[Quoted passage — start]

Suppose your GraphicsDevice object holds an already deleted pointer to some Texture. While running in debug mode, when an object is being deleted its associated memory is being overwritten with something like BAADF00D. So you just call the method GetName of your invalid Texture object, and in almost all cases one of the two will happen, either you'll get an exception for trying to read an unallocated memory, or you'll get the magic number. Those magic numbers are big, I mean really big, there's no way you're going to allocate billion textures. So you can just make your assert like this (in SetTexture or directly in GetName):
assert(glIsTexture(texture->GetName()) == GL_TRUE);
glIsTexture is not a cheap call, but it's in the assert, so it'll run only in debug mode. If you want to do something similar in release mode, then you can make the check less costly (but also much less precise) by first overwriting the value of m_texture in the destructor with something big and by changing the check to:
if(texture->GetName() > 1<<20) // Or some other magic number
throw TextureException;
Although a GL implementation isn't obligated to use contiguous numbers, all implementations I've worked with, do it.As for your other questions. If GraphicsDevice is going to be responsible for deletion, then yes, you'll probably need to hold the object in many places. Though I think it's reasonable enough, because in 99% of cases there should be exactly one object of GraphicsDevice.
Also, planning to match D3D is good, but you need to know what version to target (10 or 11) and where to draw the line. What you want to do is probably closer to 10 than to 11. Targeting for 11 will require more abstraction in some layers, most notably separating the Device from RenderingContext. For instance, creating a texture is a Device operation, while binding a texture is a RenderingContext operation.
I really cannot summarize D3D10/11 in a few lines of text here, but you can use MSDN and the SDK for pointers on how to do it best.

[Quoted passage — finish]

◆ Exercise goal: Please list the function and method names given in the post above, not counting assert.

[Data provided — start]

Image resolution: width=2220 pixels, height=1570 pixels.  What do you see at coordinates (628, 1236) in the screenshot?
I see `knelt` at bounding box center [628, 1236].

[Data provided — finish]

◆ Task result: GetName, SetTexture, glIsTexture